Synthetic analogues of 2-oxo acids discriminate metabolic contribution of the 2-oxoglutarate and 2-oxoadipate dehydrogenases in mammalian cells and tissues


The biological significance of the DHTKD1-encoded 2-oxoadipate dehydrogenase (OADH) remains obscure due to its catalytic redundancy with the ubiquitous OGDH-encoded 2-oxoglutarate dehydrogenase (OGDH). In this work, metabolic contributions of OADH and OGDH are discriminated by exposure of cells/tissues with different DHTKD1 expression to the synthesized phosphonate analogues of homologous 2-oxodicarboxylates.

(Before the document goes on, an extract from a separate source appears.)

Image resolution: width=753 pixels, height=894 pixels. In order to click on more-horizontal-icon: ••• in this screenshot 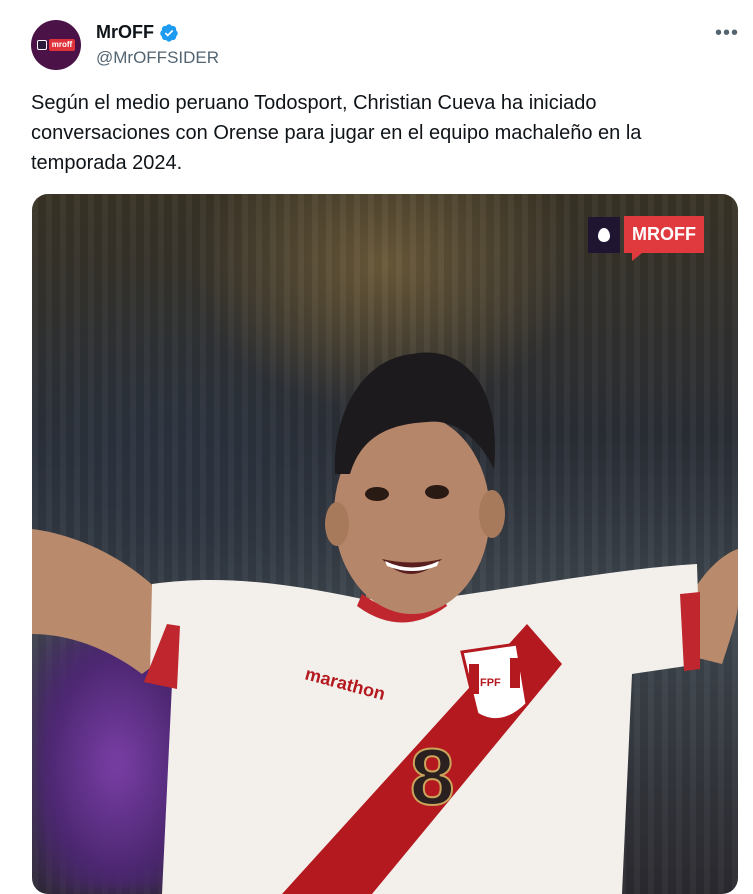, I will do `click(728, 33)`.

The saccharopine pathway intermediates and phosphorylated sugars are abundant when cellular expressions of DHTKD1 and OGDH are comparable, while nicotinate and non-phosphorylated sugars are when DHTKD1 expression is order(s) of magnitude lower than that of OGDH. Using succinyl, glutaryl and adipoyl phosphonates on the enzyme preparations from tissues with varied DHTKD1 expression reveals the contributions of OADH and OGDH to oxidation of 2-oxoadipate and 2-oxoglutarate in vitro. In the phosphonates-treated cells with the high and low DHTKD1 expression, adipate or glutarate, correspondingly, are the most affected metabolites. The marker of fatty acid β-oxidation, adipate, is mostly decreased by the shorter, OGDH-preferring, phosphonate, in agreement with the known OGDH dependence of β-oxidation. The longest, OADH-preferring, phosphonate mostly affects the glutarate level. Coupled decreases in sugars and nicotinate upon the OADH inhibition link the perturbation in glucose homeostasis, known in OADH mutants, to the nicotinate-dependent NAD metabolism.